All of the records must be repeated exactly as they read.

[Data shown — start]

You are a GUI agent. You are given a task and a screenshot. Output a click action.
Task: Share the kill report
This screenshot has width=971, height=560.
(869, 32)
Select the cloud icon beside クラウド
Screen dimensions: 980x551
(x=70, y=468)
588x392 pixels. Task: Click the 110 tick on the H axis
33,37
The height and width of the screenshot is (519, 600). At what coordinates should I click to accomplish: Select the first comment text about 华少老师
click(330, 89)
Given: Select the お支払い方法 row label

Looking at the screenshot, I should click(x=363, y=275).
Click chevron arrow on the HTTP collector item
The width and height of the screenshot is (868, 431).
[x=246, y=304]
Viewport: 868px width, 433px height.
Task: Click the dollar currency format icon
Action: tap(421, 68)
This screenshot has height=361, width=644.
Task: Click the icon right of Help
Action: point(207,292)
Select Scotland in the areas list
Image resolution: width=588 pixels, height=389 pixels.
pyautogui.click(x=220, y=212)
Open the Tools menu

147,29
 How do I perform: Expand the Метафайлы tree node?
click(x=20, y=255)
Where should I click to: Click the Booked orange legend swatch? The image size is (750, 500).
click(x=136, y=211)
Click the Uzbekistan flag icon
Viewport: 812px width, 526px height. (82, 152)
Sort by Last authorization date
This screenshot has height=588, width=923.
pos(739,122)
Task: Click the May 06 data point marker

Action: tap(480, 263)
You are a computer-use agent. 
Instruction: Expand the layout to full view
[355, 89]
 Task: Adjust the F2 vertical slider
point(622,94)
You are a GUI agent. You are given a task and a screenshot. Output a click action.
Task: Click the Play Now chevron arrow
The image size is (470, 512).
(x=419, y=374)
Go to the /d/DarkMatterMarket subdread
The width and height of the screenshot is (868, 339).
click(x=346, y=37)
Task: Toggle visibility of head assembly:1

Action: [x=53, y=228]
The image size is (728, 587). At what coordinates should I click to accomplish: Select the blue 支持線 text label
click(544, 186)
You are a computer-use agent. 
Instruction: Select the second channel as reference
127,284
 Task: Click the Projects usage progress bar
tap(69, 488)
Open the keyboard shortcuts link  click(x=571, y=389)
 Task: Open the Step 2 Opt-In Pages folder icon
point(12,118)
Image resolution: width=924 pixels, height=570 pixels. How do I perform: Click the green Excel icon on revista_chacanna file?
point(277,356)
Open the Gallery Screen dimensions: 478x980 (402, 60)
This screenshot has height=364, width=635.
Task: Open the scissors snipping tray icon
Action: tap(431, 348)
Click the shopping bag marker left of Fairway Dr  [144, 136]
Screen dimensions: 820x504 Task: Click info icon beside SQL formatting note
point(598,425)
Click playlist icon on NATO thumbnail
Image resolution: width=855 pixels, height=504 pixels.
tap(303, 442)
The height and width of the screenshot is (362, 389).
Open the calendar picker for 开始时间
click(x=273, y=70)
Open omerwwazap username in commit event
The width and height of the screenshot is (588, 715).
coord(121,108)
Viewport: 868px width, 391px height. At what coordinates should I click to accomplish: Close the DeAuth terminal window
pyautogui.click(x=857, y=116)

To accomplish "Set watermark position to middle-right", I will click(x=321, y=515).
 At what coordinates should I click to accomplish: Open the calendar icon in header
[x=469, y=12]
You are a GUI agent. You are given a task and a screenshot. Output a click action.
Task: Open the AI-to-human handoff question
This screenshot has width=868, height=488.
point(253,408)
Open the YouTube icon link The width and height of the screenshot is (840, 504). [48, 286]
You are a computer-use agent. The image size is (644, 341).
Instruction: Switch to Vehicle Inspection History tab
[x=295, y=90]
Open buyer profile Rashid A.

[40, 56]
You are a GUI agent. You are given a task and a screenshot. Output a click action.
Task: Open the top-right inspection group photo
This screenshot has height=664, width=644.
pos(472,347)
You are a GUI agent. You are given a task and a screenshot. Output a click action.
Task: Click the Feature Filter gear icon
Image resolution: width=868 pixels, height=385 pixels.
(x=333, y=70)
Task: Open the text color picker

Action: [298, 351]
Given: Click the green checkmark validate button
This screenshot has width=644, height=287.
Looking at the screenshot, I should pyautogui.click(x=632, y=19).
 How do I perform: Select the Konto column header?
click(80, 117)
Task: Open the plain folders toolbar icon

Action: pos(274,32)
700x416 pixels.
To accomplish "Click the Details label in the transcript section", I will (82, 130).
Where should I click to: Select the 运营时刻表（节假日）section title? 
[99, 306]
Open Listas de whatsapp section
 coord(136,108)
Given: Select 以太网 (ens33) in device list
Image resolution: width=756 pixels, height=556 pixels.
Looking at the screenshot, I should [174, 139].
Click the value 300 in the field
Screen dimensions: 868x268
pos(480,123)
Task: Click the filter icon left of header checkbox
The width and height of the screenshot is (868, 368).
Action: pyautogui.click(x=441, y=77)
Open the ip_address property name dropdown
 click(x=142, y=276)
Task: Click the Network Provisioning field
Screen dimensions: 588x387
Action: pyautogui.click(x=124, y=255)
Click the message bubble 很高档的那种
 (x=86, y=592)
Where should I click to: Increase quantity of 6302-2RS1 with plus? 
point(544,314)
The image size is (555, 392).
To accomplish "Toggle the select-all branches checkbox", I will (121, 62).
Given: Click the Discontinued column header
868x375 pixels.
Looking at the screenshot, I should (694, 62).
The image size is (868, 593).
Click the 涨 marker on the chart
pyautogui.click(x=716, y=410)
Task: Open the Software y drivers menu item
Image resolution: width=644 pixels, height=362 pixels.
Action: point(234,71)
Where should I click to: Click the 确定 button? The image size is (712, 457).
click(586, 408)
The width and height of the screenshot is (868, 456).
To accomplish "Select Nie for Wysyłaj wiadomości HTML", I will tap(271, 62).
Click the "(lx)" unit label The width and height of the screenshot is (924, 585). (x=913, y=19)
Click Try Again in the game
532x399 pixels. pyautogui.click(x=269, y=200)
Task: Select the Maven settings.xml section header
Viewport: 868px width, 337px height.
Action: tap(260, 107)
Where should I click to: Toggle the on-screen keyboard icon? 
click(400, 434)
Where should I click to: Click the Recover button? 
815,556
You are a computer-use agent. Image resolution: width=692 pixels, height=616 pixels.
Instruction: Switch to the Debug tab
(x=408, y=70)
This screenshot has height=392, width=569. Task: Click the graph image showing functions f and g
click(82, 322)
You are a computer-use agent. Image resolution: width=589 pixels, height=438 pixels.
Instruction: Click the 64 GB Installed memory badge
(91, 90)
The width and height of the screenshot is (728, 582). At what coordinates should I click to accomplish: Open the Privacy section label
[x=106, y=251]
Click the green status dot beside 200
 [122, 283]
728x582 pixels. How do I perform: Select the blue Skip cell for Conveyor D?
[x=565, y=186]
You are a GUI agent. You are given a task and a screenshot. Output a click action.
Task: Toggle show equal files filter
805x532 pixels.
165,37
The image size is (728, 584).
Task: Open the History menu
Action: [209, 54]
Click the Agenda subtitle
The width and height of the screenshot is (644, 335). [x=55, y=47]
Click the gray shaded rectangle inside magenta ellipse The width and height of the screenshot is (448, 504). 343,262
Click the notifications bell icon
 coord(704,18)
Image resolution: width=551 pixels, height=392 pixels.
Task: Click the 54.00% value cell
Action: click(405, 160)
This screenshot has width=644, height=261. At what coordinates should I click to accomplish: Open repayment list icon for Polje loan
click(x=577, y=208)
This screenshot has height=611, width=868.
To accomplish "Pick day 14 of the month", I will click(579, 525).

[Data shown — finish]

Result for this task:
You are a GUI agent. You are given a task and a screenshot. Output a click action.
Task: Share the kill report
This screenshot has width=971, height=560.
(869, 32)
Select the cloud icon beside クラウド
Screen dimensions: 980x551
(x=70, y=468)
588x392 pixels. Task: Click the 110 tick on the H axis
33,37
The height and width of the screenshot is (519, 600). At what coordinates should I click to accomplish: Select the first comment text about 华少老师
click(330, 89)
Given: Select the お支払い方法 row label

Looking at the screenshot, I should click(x=363, y=275).
Click chevron arrow on the HTTP collector item
The width and height of the screenshot is (868, 431).
[x=246, y=304]
Viewport: 868px width, 433px height.
Task: Click the dollar currency format icon
Action: tap(421, 68)
This screenshot has height=361, width=644.
Task: Click the icon right of Help
Action: point(207,292)
Select Scotland in the areas list
Image resolution: width=588 pixels, height=389 pixels.
pyautogui.click(x=220, y=212)
Open the Tools menu

147,29
 How do I perform: Expand the Метафайлы tree node?
click(x=20, y=255)
Where should I click to: Click the Booked orange legend swatch? The image size is (750, 500).
click(x=136, y=211)
Click the Uzbekistan flag icon
Viewport: 812px width, 526px height. (82, 152)
Sort by Last authorization date
This screenshot has height=588, width=923.
pos(739,122)
Task: Click the May 06 data point marker

Action: tap(480, 263)
You are a computer-use agent. 
Instruction: Expand the layout to full view
[355, 89]
 Task: Adjust the F2 vertical slider
point(622,94)
You are a GUI agent. You are given a task and a screenshot. Output a click action.
Task: Click the Play Now chevron arrow
The image size is (470, 512).
(x=419, y=374)
Go to the /d/DarkMatterMarket subdread
The width and height of the screenshot is (868, 339).
click(x=346, y=37)
Task: Toggle visibility of head assembly:1

Action: [x=53, y=228]
The image size is (728, 587). At what coordinates should I click to accomplish: Select the blue 支持線 text label
click(544, 186)
You are a computer-use agent. 
Instruction: Select the second channel as reference
127,284
 Task: Click the Projects usage progress bar
tap(69, 488)
Open the keyboard shortcuts link  click(x=571, y=389)
 Task: Open the Step 2 Opt-In Pages folder icon
point(12,118)
Image resolution: width=924 pixels, height=570 pixels. How do I perform: Click the green Excel icon on revista_chacanna file?
point(277,356)
Open the Gallery Screen dimensions: 478x980 (402, 60)
This screenshot has height=364, width=635.
Task: Open the scissors snipping tray icon
Action: tap(431, 348)
Click the shopping bag marker left of Fairway Dr  [144, 136]
Screen dimensions: 820x504 Task: Click info icon beside SQL formatting note
point(598,425)
Click playlist icon on NATO thumbnail
Image resolution: width=855 pixels, height=504 pixels.
tap(303, 442)
The height and width of the screenshot is (362, 389).
Open the calendar picker for 开始时间
click(x=273, y=70)
Open omerwwazap username in commit event
The width and height of the screenshot is (588, 715).
coord(121,108)
Viewport: 868px width, 391px height. At what coordinates should I click to accomplish: Close the DeAuth terminal window
pyautogui.click(x=857, y=116)

To accomplish "Set watermark position to middle-right", I will click(x=321, y=515).
 At what coordinates should I click to accomplish: Open the calendar icon in header
[x=469, y=12]
You are a GUI agent. You are given a task and a screenshot. Output a click action.
Task: Open the AI-to-human handoff question
This screenshot has width=868, height=488.
point(253,408)
Open the YouTube icon link The width and height of the screenshot is (840, 504). [48, 286]
You are a computer-use agent. The image size is (644, 341).
Instruction: Switch to Vehicle Inspection History tab
[x=295, y=90]
Open buyer profile Rashid A.

[40, 56]
You are a GUI agent. You are given a task and a screenshot. Output a click action.
Task: Open the top-right inspection group photo
This screenshot has height=664, width=644.
pos(472,347)
You are a GUI agent. You are given a task and a screenshot. Output a click action.
Task: Click the Feature Filter gear icon
Image resolution: width=868 pixels, height=385 pixels.
(x=333, y=70)
Task: Open the text color picker

Action: [298, 351]
Given: Click the green checkmark validate button
This screenshot has width=644, height=287.
Looking at the screenshot, I should pyautogui.click(x=632, y=19).
 How do I perform: Select the Konto column header?
click(80, 117)
Task: Open the plain folders toolbar icon

Action: pos(274,32)
700x416 pixels.
To accomplish "Click the Details label in the transcript section", I will (82, 130).
Where should I click to: Select the 运营时刻表（节假日）section title? 
[99, 306]
Open Listas de whatsapp section
 coord(136,108)
Given: Select 以太网 (ens33) in device list
Image resolution: width=756 pixels, height=556 pixels.
Looking at the screenshot, I should [174, 139].
Click the value 300 in the field
Screen dimensions: 868x268
pos(480,123)
Task: Click the filter icon left of header checkbox
The width and height of the screenshot is (868, 368).
Action: pyautogui.click(x=441, y=77)
Open the ip_address property name dropdown
 click(x=142, y=276)
Task: Click the Network Provisioning field
Screen dimensions: 588x387
Action: pyautogui.click(x=124, y=255)
Click the message bubble 很高档的那种
 (x=86, y=592)
Where should I click to: Increase quantity of 6302-2RS1 with plus? 
point(544,314)
The image size is (555, 392).
To accomplish "Toggle the select-all branches checkbox", I will (121, 62).
Given: Click the Discontinued column header
868x375 pixels.
Looking at the screenshot, I should (694, 62).
The image size is (868, 593).
Click the 涨 marker on the chart
pyautogui.click(x=716, y=410)
Task: Open the Software y drivers menu item
Image resolution: width=644 pixels, height=362 pixels.
Action: point(234,71)
Where should I click to: Click the 确定 button? The image size is (712, 457).
click(586, 408)
The width and height of the screenshot is (868, 456).
To accomplish "Select Nie for Wysyłaj wiadomości HTML", I will tap(271, 62).
Click the "(lx)" unit label The width and height of the screenshot is (924, 585). (x=913, y=19)
Click Try Again in the game
532x399 pixels. pyautogui.click(x=269, y=200)
Task: Select the Maven settings.xml section header
Viewport: 868px width, 337px height.
Action: tap(260, 107)
Where should I click to: Toggle the on-screen keyboard icon? 
click(400, 434)
Where should I click to: Click the Recover button? 
815,556
You are a computer-use agent. Image resolution: width=692 pixels, height=616 pixels.
Instruction: Switch to the Debug tab
(x=408, y=70)
This screenshot has height=392, width=569. Task: Click the graph image showing functions f and g
click(82, 322)
You are a computer-use agent. Image resolution: width=589 pixels, height=438 pixels.
Instruction: Click the 64 GB Installed memory badge
(91, 90)
The width and height of the screenshot is (728, 582). At what coordinates should I click to accomplish: Open the Privacy section label
[x=106, y=251]
Click the green status dot beside 200
 [122, 283]
728x582 pixels. How do I perform: Select the blue Skip cell for Conveyor D?
[x=565, y=186]
You are a GUI agent. You are given a task and a screenshot. Output a click action.
Task: Toggle show equal files filter
805x532 pixels.
165,37
The image size is (728, 584).
Task: Open the History menu
Action: [209, 54]
Click the Agenda subtitle
The width and height of the screenshot is (644, 335). [x=55, y=47]
Click the gray shaded rectangle inside magenta ellipse The width and height of the screenshot is (448, 504). 343,262
Click the notifications bell icon
 coord(704,18)
Image resolution: width=551 pixels, height=392 pixels.
Task: Click the 54.00% value cell
Action: click(405, 160)
This screenshot has width=644, height=261. At what coordinates should I click to accomplish: Open repayment list icon for Polje loan
click(x=577, y=208)
This screenshot has height=611, width=868.
To accomplish "Pick day 14 of the month", I will click(579, 525).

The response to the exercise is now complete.